> What to work on: Exactly the lines from the opening of the data through the line containing "MORE (475, 1600)" should be reproduced, please, with nothing added.

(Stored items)
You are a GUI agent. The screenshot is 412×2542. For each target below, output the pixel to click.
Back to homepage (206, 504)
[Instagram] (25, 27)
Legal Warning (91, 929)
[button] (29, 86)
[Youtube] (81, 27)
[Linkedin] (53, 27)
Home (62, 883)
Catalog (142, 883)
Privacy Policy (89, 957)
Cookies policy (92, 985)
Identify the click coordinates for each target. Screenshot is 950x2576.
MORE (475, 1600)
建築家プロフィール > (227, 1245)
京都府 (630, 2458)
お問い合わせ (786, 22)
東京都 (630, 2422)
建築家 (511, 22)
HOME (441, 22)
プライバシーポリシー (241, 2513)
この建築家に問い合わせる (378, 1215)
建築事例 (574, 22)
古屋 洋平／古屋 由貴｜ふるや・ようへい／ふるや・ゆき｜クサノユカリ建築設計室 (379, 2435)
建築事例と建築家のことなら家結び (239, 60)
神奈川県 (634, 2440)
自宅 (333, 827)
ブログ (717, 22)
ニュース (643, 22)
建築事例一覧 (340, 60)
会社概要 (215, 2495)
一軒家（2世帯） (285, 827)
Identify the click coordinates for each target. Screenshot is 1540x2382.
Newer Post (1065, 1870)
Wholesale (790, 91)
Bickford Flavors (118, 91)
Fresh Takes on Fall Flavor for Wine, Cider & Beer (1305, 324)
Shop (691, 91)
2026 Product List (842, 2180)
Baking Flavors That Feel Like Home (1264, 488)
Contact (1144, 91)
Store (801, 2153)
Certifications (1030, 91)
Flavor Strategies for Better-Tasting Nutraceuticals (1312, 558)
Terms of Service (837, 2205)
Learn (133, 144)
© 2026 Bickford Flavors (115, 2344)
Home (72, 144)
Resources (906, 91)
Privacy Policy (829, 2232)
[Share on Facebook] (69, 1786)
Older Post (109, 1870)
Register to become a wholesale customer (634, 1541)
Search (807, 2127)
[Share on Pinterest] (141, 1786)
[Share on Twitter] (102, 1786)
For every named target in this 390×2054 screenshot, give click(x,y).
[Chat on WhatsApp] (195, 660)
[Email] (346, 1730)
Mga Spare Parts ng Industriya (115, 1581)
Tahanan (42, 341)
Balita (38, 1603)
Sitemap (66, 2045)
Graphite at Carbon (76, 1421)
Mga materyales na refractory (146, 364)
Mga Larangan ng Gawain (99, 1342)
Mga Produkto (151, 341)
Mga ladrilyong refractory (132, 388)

> Output:
You are a GUI agent. The screenshot is 412×2542. For each target below, output the pixel to click.
Back to homepage (206, 504)
[Instagram] (25, 27)
Legal Warning (91, 929)
[button] (29, 86)
[Youtube] (81, 27)
[Linkedin] (53, 27)
Home (62, 883)
Catalog (142, 883)
Privacy Policy (89, 957)
Cookies policy (92, 985)
Identify the click coordinates for each target. Screenshot is 950x2576.
MORE (475, 1600)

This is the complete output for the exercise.